The template is below. It’s also my very first foray into templating
LaTeX with pandoc, so it might seem quite simplistic:

    \documentclass{letter}

    % Define page geometry
    \usepackage[margin=2.5cm]{geometry}

    % Set font
    \usepackage[T1]{fontenc}

    % Image handling
    \usepackage{graphicx}

    % Push Closing to left margin
    \longindentation=0pt

    \signature{\includegraphics[width=0.2\textwidth]{/Users/user/docs/short_sig.png} \\ $if(author)$$author$$else$John L. Godlee$endif$} % Your name for the signature at the bottom

    $if(address)$
    \address{$for(address)$$address$$sep$\\$endfor$}
    $else$
    \address{This is \\ an address \\ Liverpool \\ LV12 P46 \\ johngodlee@gmail.com} 
    $endif$

    $if(date)$
    \date{$date$}
    $endif$

    \begin{document}

    \begin{letter}{} % Name/title of the addressee

    $if(opening)$
    \opening{\textbf{$opening$}}
    $else$
    \opening{\textbf{Dear Sir or Madam,}}
    $endif$

    $body$

    \vspace{2\parskip} % Extra whitespace for aesthetics
    $if(closing)$
    \closing{$closing$}
    $else$
    \closing{Yours sincerely,}
    $endif$
    \vspace{2\parskip} % Extra whitespace for aesthetics

    \end{letter}

    \end{document}

When writing the Markdown document, YAML header material adds
details like the address and the sign-off:

    ---
    author: John Godlee
    closing: Yours faithfully,
    opening: Dear all,
    date: 36th Octobry 1849
    address:
    - 157 Market Road
    - Sofa City
    - United Kingdom
    ...

    This is the body of my letter it will say some stuff that hopefully will be formatted in multiple gorgeous paragraphs.
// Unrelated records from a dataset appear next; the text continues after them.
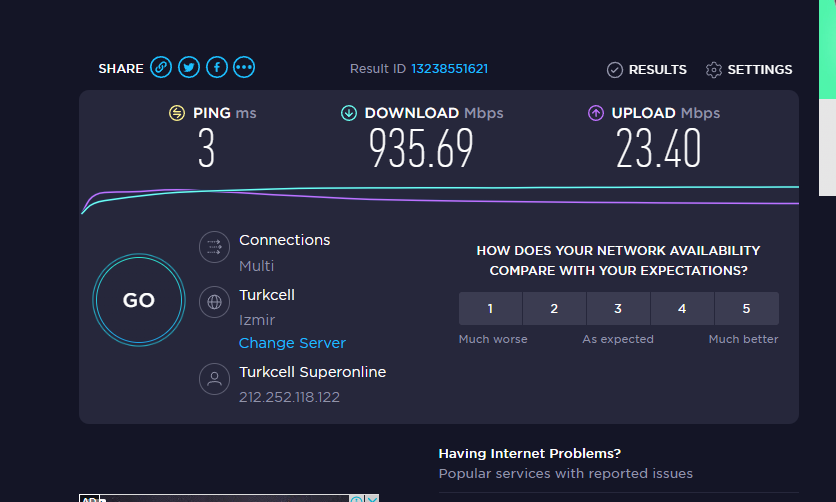The width and height of the screenshot is (836, 502).
Task: Close the ad with X icon
Action: pos(372,498)
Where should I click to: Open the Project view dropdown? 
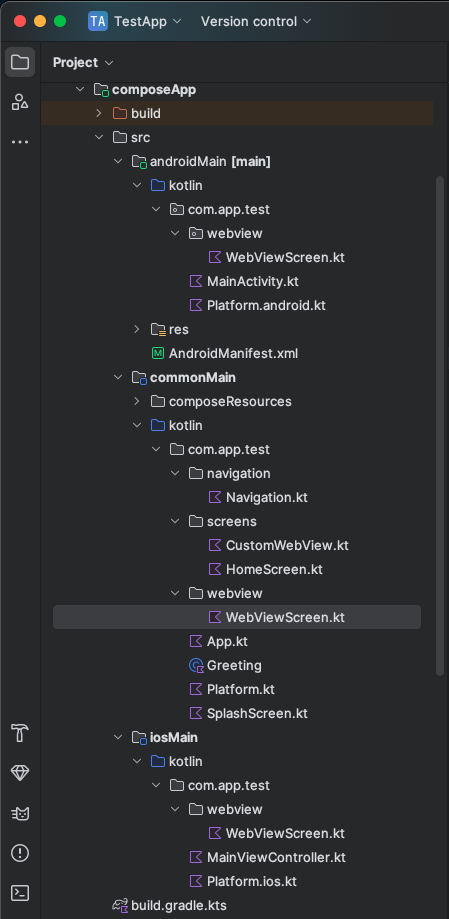click(x=83, y=62)
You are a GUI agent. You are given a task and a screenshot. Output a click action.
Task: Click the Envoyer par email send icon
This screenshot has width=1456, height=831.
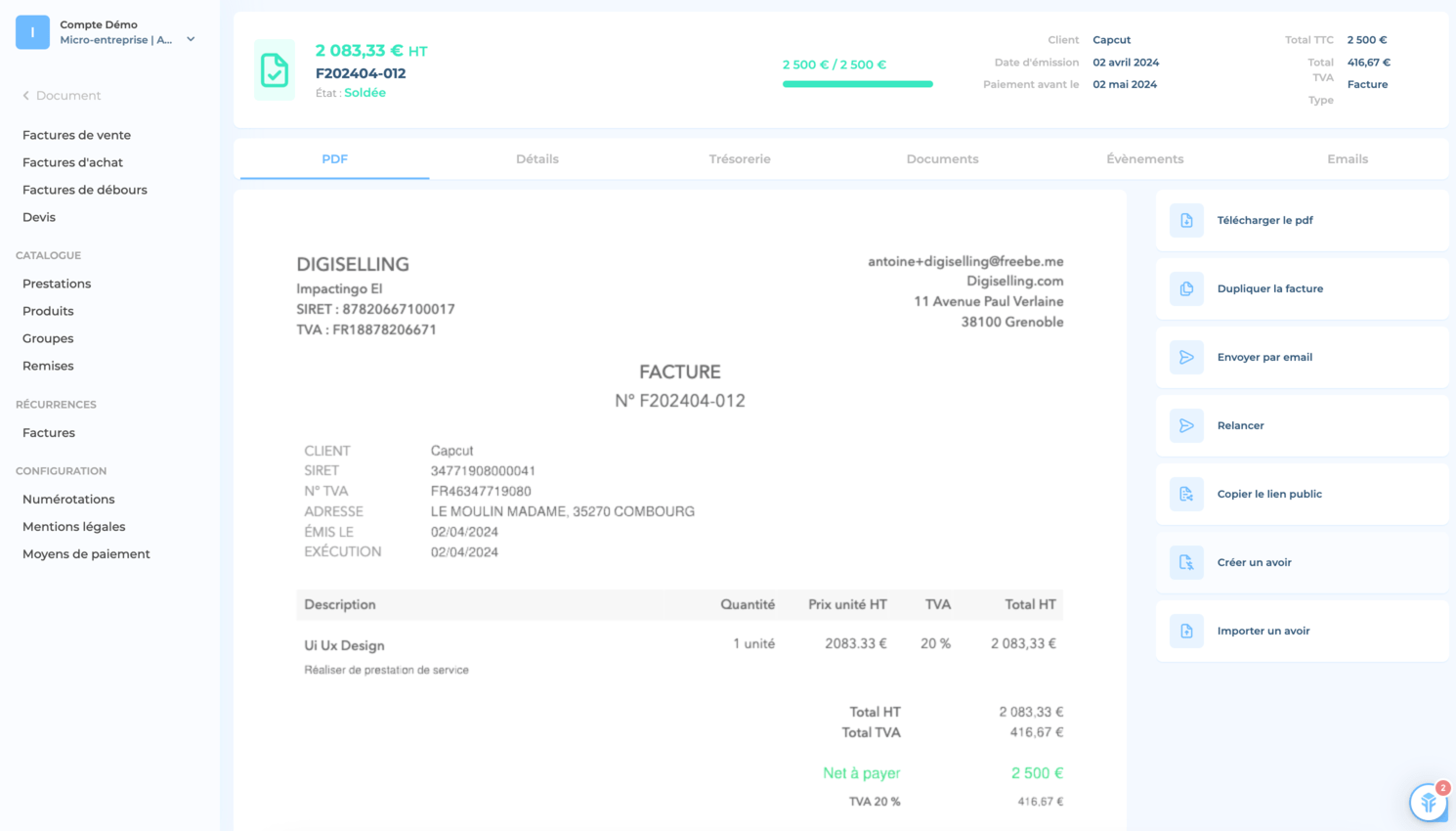tap(1186, 357)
I have a pen a laptop a sticky note an apple a computer screen a phone a handkerchief a desk a mouse a keyboard.

$if(address)$ is an if statement that tests whether the YAML
variable address exists. If it does, each element of address is
placed inside a LaTeX \address{} command, separated by \\ to trigger
a new line, using $for(address)$ and $endfor$ as the Pandoc
equivalent of a for loop. The other $if(..)$ statements work in the
same way.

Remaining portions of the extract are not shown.